### GIVEN DATA
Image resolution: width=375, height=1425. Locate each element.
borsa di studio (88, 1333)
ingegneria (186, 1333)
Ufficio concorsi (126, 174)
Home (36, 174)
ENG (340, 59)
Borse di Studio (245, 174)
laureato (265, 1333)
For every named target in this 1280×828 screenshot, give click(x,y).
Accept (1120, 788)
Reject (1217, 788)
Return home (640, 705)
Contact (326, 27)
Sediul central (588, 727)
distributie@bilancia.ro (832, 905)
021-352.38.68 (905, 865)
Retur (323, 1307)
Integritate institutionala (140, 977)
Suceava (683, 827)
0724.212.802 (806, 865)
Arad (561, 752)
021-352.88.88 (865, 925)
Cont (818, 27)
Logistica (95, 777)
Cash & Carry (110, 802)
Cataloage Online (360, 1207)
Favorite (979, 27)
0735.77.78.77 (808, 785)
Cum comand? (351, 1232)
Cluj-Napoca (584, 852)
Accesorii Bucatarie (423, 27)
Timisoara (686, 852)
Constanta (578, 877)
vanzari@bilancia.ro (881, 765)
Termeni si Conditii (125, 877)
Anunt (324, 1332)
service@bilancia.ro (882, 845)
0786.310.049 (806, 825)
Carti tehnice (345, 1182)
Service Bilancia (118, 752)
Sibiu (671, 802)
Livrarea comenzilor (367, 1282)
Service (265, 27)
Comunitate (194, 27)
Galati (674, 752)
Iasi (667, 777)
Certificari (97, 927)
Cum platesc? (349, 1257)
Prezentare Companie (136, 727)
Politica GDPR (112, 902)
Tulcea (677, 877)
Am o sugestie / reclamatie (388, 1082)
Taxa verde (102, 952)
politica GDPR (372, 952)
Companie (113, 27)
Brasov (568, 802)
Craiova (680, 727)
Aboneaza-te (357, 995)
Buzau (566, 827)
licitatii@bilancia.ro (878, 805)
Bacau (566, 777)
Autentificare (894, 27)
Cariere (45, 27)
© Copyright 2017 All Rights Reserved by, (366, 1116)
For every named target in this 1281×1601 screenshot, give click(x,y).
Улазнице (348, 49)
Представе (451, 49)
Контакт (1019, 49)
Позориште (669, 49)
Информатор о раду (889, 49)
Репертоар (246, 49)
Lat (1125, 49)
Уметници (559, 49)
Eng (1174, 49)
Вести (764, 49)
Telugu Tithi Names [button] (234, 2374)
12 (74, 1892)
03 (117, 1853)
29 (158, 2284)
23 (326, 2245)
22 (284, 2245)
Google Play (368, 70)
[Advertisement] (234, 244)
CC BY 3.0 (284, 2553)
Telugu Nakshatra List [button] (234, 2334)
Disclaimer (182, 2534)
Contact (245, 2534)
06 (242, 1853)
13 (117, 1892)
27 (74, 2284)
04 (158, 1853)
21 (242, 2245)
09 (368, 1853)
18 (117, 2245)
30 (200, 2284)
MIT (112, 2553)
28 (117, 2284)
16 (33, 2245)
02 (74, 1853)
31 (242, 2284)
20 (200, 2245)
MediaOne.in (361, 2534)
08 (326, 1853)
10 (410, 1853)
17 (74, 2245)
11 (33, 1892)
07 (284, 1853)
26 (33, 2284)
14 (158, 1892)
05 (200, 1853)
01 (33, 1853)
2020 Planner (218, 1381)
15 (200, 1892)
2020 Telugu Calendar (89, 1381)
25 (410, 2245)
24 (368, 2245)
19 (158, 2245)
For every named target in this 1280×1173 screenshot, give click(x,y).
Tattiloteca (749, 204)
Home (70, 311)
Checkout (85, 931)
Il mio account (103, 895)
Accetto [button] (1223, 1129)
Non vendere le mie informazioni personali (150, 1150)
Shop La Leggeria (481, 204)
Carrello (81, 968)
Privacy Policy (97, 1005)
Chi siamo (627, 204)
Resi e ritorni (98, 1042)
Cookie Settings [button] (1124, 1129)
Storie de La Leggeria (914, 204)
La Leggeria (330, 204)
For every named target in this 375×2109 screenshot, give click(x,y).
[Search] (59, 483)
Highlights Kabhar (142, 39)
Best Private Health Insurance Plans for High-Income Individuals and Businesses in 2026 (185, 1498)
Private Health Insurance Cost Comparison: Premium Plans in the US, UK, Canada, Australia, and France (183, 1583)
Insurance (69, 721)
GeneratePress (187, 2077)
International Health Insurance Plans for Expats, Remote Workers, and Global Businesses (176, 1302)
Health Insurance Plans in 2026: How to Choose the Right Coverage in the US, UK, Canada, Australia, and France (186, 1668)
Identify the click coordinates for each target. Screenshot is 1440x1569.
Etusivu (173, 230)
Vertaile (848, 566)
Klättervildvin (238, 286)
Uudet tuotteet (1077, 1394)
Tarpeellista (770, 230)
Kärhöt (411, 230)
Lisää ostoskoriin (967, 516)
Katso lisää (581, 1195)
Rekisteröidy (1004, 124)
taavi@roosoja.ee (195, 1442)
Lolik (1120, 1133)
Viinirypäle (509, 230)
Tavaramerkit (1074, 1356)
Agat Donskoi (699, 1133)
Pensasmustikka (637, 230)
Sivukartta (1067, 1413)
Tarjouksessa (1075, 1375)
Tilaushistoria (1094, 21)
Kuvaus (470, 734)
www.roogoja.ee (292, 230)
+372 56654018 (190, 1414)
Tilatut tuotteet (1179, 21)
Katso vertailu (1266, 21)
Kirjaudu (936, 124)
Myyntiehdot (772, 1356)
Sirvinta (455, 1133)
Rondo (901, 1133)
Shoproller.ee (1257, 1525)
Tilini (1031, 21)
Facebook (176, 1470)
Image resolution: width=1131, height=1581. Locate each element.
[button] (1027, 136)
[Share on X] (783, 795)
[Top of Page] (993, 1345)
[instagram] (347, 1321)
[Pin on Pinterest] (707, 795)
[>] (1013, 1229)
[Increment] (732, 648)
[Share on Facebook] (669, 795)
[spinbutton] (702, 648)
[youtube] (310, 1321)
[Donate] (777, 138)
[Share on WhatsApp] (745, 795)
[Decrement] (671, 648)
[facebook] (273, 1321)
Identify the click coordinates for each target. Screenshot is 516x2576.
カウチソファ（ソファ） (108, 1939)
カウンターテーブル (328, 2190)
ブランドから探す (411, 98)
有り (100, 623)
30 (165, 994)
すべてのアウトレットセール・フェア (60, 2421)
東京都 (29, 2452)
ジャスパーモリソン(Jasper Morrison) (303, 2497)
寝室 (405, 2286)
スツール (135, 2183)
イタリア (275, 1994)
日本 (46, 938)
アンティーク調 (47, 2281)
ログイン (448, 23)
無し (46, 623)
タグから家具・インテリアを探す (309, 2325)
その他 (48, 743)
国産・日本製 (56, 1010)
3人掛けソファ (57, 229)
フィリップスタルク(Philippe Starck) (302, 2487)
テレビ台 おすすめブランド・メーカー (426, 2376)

### WHAT YOU HAVE TO DO
Find each line in the entries above that contains the word "Telugu", and copy those lines.

### CORRECT RESPONSE
Telugu Tithi Names [button] (234, 2374)
Telugu Nakshatra List [button] (234, 2334)
2020 Telugu Calendar (89, 1381)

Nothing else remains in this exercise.